Human skeletal remains were uncovered in the two adjoining rooms,
3 and 4. Upon approximately a foot and a half of constructional
debris or fallen masonry in the middle of Room 3 we found the right
half of an adult upper jaw (field No. 89). The remainder of that
same jaw (No. 92) was subsequently unearthed under like conditions
in Room 9, and there is no direct connection between 9 and 3. In
each case the fragment lay amidst broken stonework between 1 and 2
feet above the floor. There were no other human bones in Room 3,
but in addition to the fragment mentioned we removed from the west
end of Room 9 most of a disarticulated male skeleton (No. 91).

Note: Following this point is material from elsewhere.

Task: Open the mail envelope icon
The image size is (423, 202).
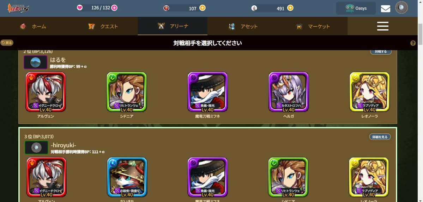Action: point(386,8)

In the northeast corner of Room 4 windblown sand had collected
to a depth of 4 inches before the body of an infant (field No. 90),
wrapped in some sort of textile, was brought in and buried there, head
to the west. More sand was carried in to cover the little bundle and
to trail away in diminishing depth toward the west wall. The customary
debris of reconstruction had been dumped in upon the blown
sand, and among that debris, in the west half of the room, we found
the mandibles of a second infant and two adults. Fallen masonry had
thereafter collected wall high. Clearly Rooms 1-7 had been vacated
while families still dwelt in the village proper, on the opposite side
of the leaning wall against which 1-7 were built.

 
[1]

Woodbury (1954, p. 59) could not have known that the "flat metate" Pepper
(1920, p. 295) noted in Room 90 was one of the thin, tabular, troughed variety,
the kind previously described (ibid., p. 90) as "the usual form."